--- start of Material to process ---

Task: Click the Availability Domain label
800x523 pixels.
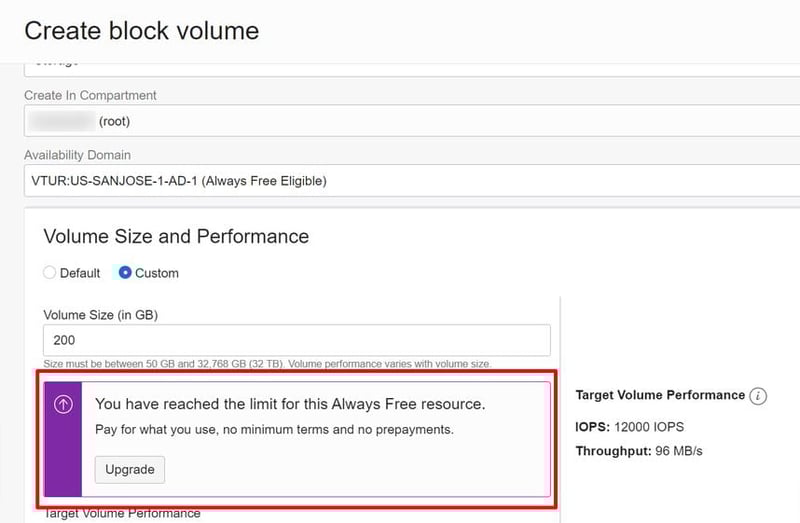Action: (x=77, y=155)
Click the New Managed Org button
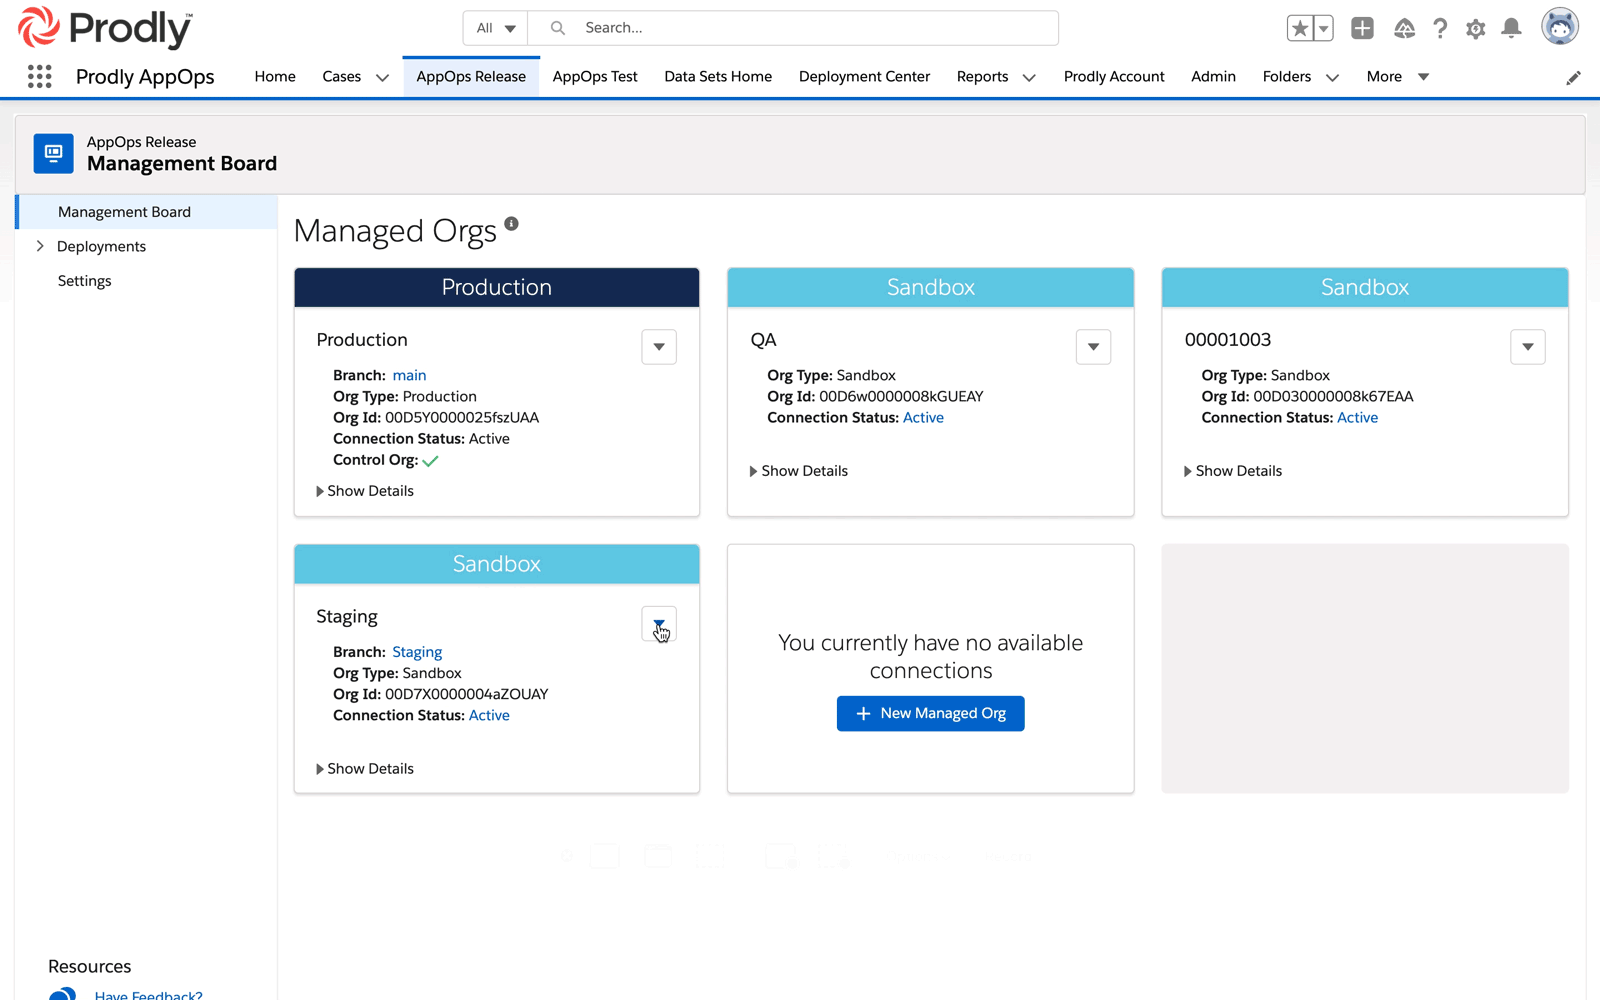 (x=929, y=713)
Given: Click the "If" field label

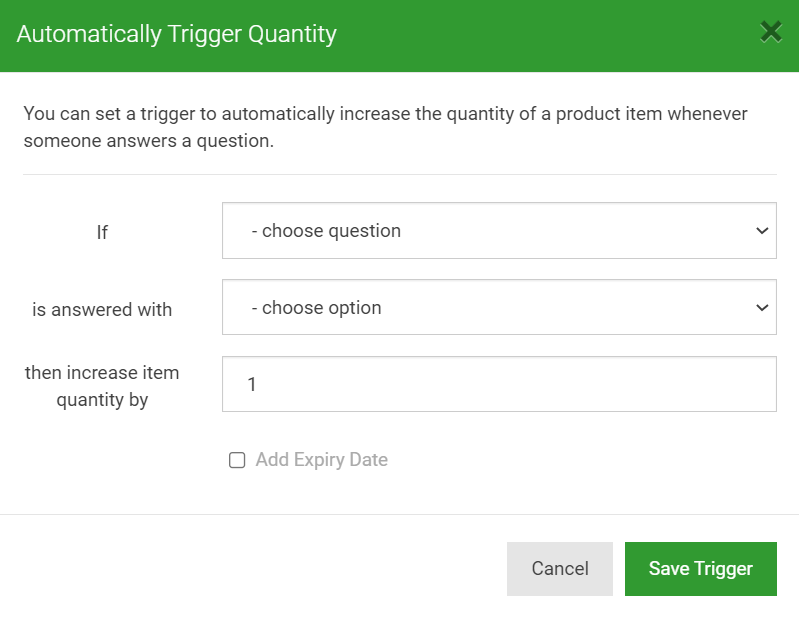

--- end of Material to process ---

Problem requirements
Scale the records above by rewriting every line, including the lines that give an instruction, with each coordinate in the answers multiplied by 1.05 and rounded to the nearest whole number, with halves rounded up. Leave the pictures out of your version.

Solution to the problem
Task: Click the Availability Domain label
800x523 pixels.
Action: (x=81, y=163)
Click the New Managed Org button
 (x=975, y=749)
Given: Click the "If" field label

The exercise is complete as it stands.